The crash of Monday, October 19, 1987 was even more severe than the Crash of 1929. On Black Monday of 1987, the Dow Jones Industrial Average fell 22.6%. While it was the largest single day drop in history, it did not precipitate a recession or depression. Other economic indicators were on the upswing and the crash seemed to only affect the larger investors.
The late 1990s also saw a period of “irrational exuberance” as billions were invested in speculative ‘dot-com’ businesses. The ‘dot-com boom’ will be remembered for the founding spectacular failures of new Internet-based companies that eshewed standard business models, and focused on increasing market share at the expense of the bottom line and launched IPOs based on ideas rather than demonstrated businesses. Most major investors such as Warren Buffett had not jumped on the band wagon and when the collapse came in 2000 were not affected. The same can not be said for the majority of passive investors who saw the value of their mutual funds plummet. That crash followed by drastic US deficits implemented by President George W Bush, a collapse in Asian real estate markets and the September 11 attacks marked the beginning rather lengthy recession in Western nations.
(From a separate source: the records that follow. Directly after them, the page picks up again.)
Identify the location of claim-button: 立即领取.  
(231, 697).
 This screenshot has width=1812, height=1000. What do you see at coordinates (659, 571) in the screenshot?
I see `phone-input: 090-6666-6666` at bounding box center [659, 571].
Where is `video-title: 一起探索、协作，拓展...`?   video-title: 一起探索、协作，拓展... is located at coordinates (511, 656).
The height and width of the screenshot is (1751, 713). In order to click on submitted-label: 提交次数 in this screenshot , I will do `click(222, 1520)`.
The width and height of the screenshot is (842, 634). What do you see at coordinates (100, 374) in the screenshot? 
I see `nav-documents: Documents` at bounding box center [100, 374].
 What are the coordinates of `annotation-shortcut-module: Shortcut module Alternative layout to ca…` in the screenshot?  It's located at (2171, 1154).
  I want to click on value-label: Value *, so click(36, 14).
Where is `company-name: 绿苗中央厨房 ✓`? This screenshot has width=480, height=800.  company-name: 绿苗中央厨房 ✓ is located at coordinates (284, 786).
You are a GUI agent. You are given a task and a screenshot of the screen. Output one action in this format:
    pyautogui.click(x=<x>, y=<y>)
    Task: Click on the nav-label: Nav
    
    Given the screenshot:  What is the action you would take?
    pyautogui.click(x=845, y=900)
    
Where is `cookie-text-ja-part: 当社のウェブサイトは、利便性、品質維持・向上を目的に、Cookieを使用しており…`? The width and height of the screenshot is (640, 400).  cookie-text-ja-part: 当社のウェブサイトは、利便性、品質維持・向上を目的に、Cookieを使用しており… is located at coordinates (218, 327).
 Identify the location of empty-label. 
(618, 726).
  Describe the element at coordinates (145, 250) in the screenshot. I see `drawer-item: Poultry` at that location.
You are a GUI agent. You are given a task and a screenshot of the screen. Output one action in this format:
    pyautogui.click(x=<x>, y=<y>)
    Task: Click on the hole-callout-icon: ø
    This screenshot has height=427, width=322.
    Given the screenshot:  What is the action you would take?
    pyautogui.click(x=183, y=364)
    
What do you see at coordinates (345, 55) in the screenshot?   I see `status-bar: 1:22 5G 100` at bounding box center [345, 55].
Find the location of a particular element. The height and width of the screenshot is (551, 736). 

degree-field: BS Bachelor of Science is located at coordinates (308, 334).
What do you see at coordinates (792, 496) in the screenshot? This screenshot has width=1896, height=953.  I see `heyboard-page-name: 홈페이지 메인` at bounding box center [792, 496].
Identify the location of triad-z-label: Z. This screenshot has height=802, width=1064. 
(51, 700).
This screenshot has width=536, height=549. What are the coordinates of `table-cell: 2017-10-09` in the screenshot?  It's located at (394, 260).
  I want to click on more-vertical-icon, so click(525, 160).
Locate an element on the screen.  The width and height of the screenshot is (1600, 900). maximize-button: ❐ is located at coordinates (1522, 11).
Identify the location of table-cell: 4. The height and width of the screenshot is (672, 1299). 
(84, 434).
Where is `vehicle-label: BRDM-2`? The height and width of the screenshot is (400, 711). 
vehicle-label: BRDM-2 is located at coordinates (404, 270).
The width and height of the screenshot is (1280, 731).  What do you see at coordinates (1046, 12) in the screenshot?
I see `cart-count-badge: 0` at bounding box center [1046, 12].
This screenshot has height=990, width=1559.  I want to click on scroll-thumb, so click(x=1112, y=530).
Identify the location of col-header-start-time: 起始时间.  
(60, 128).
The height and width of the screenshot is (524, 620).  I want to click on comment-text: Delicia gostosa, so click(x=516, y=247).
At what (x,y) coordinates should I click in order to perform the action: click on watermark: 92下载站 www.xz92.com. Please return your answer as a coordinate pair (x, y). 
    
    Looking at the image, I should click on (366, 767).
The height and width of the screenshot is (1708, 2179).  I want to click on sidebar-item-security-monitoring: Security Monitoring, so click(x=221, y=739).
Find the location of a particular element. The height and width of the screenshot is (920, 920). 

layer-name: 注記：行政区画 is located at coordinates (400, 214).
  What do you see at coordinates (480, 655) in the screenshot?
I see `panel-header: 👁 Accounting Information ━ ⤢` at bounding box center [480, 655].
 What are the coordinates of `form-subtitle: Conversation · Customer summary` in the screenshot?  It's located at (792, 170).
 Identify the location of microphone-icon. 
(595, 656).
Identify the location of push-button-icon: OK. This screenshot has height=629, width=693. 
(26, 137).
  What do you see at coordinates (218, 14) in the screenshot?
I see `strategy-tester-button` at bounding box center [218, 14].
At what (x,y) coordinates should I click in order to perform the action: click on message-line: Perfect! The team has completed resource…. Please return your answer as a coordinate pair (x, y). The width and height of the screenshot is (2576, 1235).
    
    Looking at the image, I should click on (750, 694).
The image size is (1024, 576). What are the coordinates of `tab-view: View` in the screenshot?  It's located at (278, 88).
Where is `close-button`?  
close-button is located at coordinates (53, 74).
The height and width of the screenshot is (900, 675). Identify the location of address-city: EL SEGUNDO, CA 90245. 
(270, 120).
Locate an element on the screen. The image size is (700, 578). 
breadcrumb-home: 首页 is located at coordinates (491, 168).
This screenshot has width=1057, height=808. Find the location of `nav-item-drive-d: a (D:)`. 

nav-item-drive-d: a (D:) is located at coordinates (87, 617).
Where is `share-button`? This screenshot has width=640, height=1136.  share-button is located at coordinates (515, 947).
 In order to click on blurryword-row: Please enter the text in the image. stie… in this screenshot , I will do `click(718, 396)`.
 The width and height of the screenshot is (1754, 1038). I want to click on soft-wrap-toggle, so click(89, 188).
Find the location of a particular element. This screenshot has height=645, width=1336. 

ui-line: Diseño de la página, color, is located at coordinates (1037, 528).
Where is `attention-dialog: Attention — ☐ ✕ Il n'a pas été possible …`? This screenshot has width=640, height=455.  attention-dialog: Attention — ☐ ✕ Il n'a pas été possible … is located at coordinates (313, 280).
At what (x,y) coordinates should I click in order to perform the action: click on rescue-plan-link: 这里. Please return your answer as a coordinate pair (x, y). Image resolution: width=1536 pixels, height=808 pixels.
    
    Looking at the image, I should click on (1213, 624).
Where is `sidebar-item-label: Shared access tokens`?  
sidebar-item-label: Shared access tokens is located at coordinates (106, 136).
So what of today? Even more mutual funds pumping their value on speculative stocks, an overpriced bubble market with millions of people involved, many of whom are seeing their other investment, their houses, sinking in value, and all with access to computers and brokerages that can sell their stocks quickly makes for a very volatile situation. The next crash will probably indicate more than any other whether investors are more sophisticated today and will avoid repeating 1929 style panic collapse or will precipitate a much larger, quicker and significant exit from the market.